> **What is being asked**: Although the data below holds other lines too, output only those from the line with "Where should I click to: Click" up to and including the line with "Task: Click the escalation", exactly as they appear.

***** Information *****

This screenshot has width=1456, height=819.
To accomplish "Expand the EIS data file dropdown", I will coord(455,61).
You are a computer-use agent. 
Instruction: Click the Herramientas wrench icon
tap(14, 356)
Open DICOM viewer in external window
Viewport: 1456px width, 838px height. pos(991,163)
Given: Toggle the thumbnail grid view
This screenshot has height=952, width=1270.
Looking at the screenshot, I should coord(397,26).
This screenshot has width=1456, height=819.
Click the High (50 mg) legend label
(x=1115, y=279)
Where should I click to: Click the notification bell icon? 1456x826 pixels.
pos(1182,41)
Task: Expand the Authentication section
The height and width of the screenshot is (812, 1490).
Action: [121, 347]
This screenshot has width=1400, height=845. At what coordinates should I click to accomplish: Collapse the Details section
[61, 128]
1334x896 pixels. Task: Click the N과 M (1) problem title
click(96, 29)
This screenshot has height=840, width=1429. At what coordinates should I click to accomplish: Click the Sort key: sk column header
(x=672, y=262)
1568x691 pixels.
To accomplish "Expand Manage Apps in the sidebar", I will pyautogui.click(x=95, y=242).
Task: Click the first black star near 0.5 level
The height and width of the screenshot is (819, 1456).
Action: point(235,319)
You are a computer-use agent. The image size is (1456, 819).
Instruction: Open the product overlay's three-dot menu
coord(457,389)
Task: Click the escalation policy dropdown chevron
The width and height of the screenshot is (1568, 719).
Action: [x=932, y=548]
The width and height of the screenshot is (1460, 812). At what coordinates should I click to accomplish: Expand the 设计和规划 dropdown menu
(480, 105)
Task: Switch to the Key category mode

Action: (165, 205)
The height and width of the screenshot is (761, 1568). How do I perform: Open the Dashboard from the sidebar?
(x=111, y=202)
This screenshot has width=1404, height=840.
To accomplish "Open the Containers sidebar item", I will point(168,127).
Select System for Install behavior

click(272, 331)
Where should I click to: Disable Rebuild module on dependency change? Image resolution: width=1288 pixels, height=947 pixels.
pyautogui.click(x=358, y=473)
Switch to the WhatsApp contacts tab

*****

> **Exercise solution**:
Where should I click to: Click the notification bell icon? 1456x826 pixels.
pos(1182,41)
Task: Expand the Authentication section
The height and width of the screenshot is (812, 1490).
Action: [121, 347]
This screenshot has width=1400, height=845. At what coordinates should I click to accomplish: Collapse the Details section
[61, 128]
1334x896 pixels. Task: Click the N과 M (1) problem title
click(96, 29)
This screenshot has height=840, width=1429. At what coordinates should I click to accomplish: Click the Sort key: sk column header
(x=672, y=262)
1568x691 pixels.
To accomplish "Expand Manage Apps in the sidebar", I will pyautogui.click(x=95, y=242).
Task: Click the first black star near 0.5 level
The height and width of the screenshot is (819, 1456).
Action: point(235,319)
You are a computer-use agent. The image size is (1456, 819).
Instruction: Open the product overlay's three-dot menu
coord(457,389)
Task: Click the escalation policy dropdown chevron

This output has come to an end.